Nel 1944 finalmente riuscì a rientrare a Capri, dove lo aspettavano i suoi concittadini festanti e dove lo aspettava soprattutto Rosa, ormai ventinovenne, con cui in tutti questi anni senza vedersi, aveva mantenuto una fitta corrispondenza di lettere d’amore. In quegli anni di guerra, Rosa, saliva per il Passetiello da Capri ad Anacapri per avere notizie dell’amato dalle Poste.

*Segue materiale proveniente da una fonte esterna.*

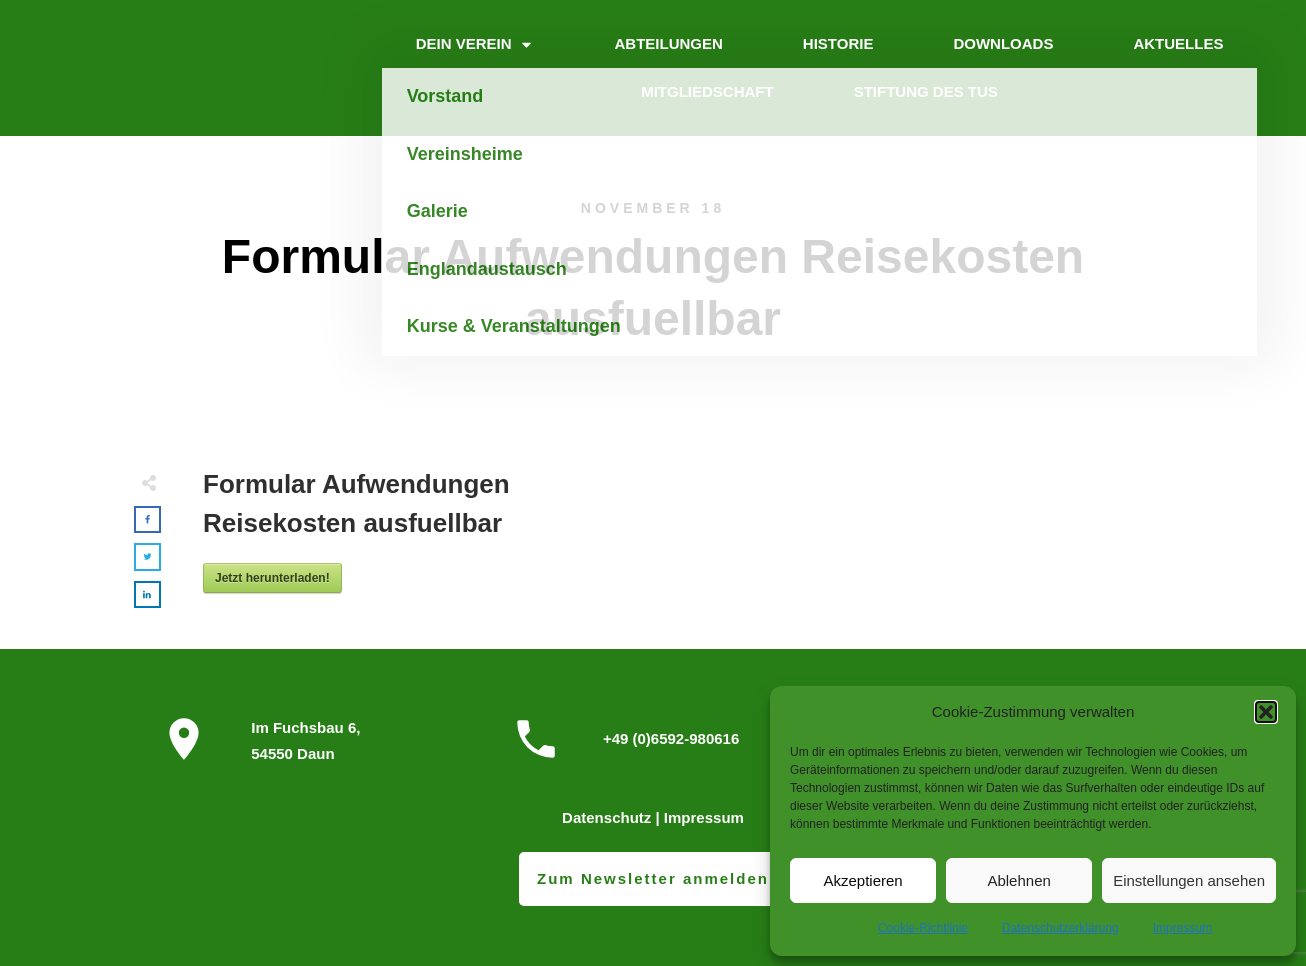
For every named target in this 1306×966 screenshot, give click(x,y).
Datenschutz (606, 817)
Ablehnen (1018, 880)
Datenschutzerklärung (1060, 928)
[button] (1266, 712)
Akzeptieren (862, 880)
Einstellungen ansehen (1189, 880)
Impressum (1182, 928)
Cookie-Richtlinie (923, 928)
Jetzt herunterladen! (272, 578)
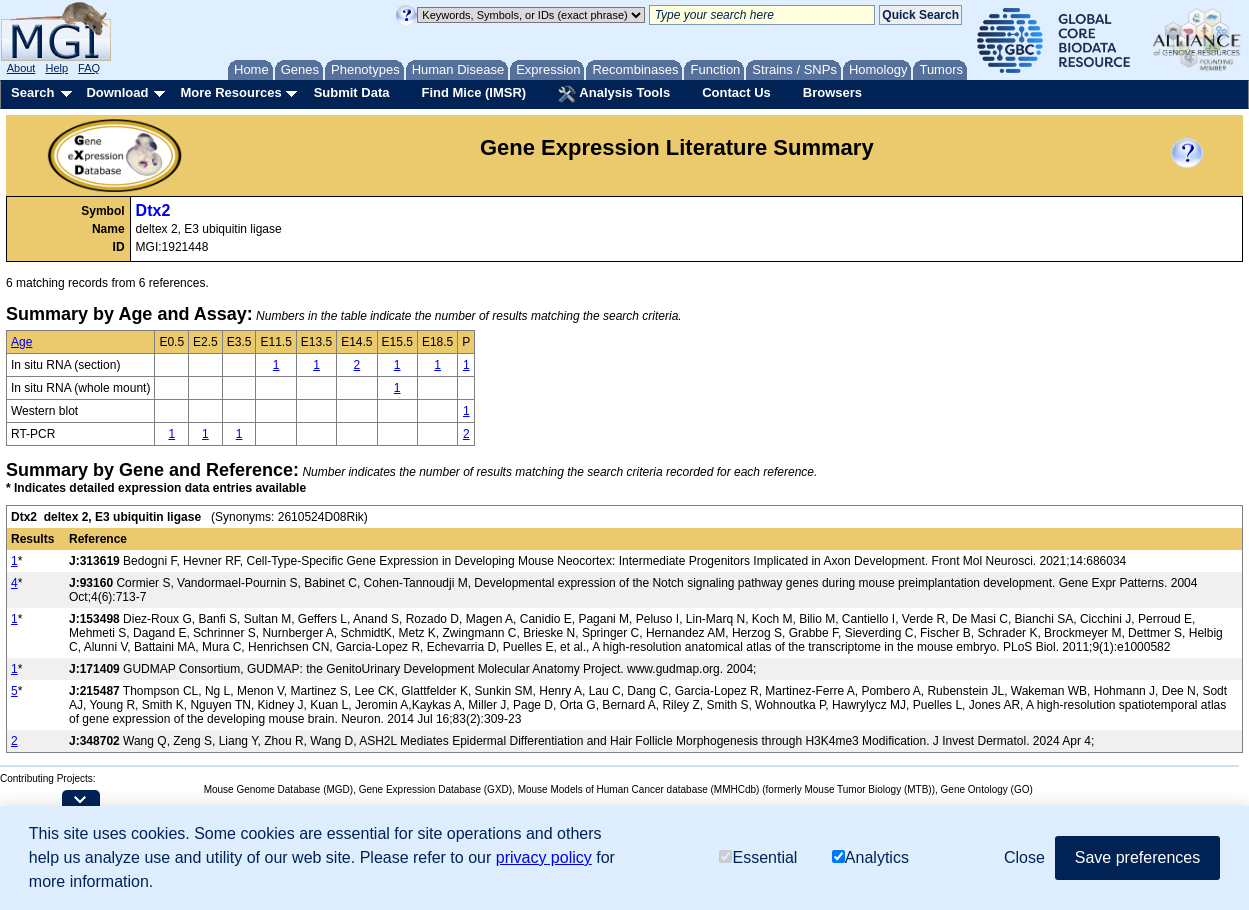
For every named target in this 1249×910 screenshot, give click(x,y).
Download (117, 92)
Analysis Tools (614, 94)
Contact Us (736, 92)
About (21, 68)
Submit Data (352, 92)
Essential (758, 857)
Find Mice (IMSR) (473, 92)
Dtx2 (153, 210)
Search (32, 92)
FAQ (89, 68)
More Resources (230, 92)
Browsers (832, 92)
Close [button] (1024, 857)
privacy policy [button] (544, 857)
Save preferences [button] (1137, 857)
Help (56, 68)
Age (21, 342)
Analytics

E c’era un motivo se saliva per il Passetiello e non per la strada normale: il padre, Giuseppe De Gregorio, non voleva più che la figlia, ormai così grande, aspettasse quest’uomo da troppo tempo via e che rischiava di non tornare nemmeno vivo.
Ora che Giovanni era tornato ancora provato dalle ferite, il padre di Rosa si incaponì ulteriormente contro questo matrimonio e non volle dare la sua benedizione. Ma i due amanti, dopo 13 anni di attesa, si sposarono ugualmente: lei uscì dalla casa del fratello, Luigi del ristorante la Pigna e l’accompagnò all’altare don Alberto del Bellavista.
Per Giovanni, dopo anni di guerra, cominciava la pace.
Grazie alle competenze acquisite nell’esercito, aprì una carrozzeria ad Anacapri e prese la licenza di tassista.
Affascinato dallo stile delle auto americane, chiese e ottenne dalla Camera di Commercio e dalla Motorizzazione, il permesso di modificare automobili allungandone lo chassis e rendendole adatte al trasporto di ulteriori passeggeri. Modificò così la maggior parte dei taxi capresi. Ma non si limitava ad allungare le auto. Se non erano già cabriolet, le convertiva lui. Realizzava la cappotte. E infine ne modificava gli sportelli e le code. Talvolta ricreava delle maschere anteriori ricche di cromature, che erano uno spettacolo a vedersi.
Ricevette così, dalla Camera di Commercio e Industria, il diploma con medaglia d’oro per la “premiazione del lavoro e del progresso”.
Stabilì una cordiale amicizia col Presidente della Repubblica Giovanni Leone che durante i suoi soggiorni a Capri, amava soffermarsi a guardarlo mentre lavorava in officina.
Invece, Giorgio Almirante gli faceva direttamente visita a casa, così come l’onorevole comunista Maglietta.
Nonostante fosse un sostenitore del Movimento Sociale Italiano, Giovanni Pisano si candidò e divenne assessore ad Anacapri col Sindaco democristiano Tommaso De Tommaso. Finché non avvenne una vicenda ancora piuttosto famosa tra gli anziani anacapresi: quella della costruzione dell’ingresso dell’Europa Palace, per cui, in modo ingiusto, alcuni terreni vennero di fatto espropriati per consentirne la realizzazione.
Pisano protestò vivacemente col Sindaco. Allora pare che questi lo prese e gli disse: “Vedi Giovanni, la politica è come un tavolo ricolmo di bicchieri su cui bisogna muoversi con attenzione per non rompere il bicchiere di nessuno. Io sono l’uomo che se vuole, dà un calcio al tavolo e fa saltare tutto”. “E io sono l’uomo che t’ mann’ affancul”, rispose il nostro uomo, abbandonando la carica di assessore e non volendo mai più perdonare Tommaso De Tommaso, il quale, in seguito, gli inviò vari emissari con la richiesta di riappacificarsi. Alla fine, pur di far pace, gli promise addirittura un permesso per costruire, ma Giovanni Pisano, uomo tutto d’un pezzo, non volle accettarlo, asserendo che non sarebbe stato un buon esempio per i suoi figli. Disse: “je ‘o permess ‘o voglio, ma no pe’ ‘nu piacere”.
Si spense il 30 novembre del 1986, con grande cordoglio di tutti coloro che l’avevano conosciuto.
Alcuni dei taxi creati da lui, anche se non più in servizio, sono ancora circolanti.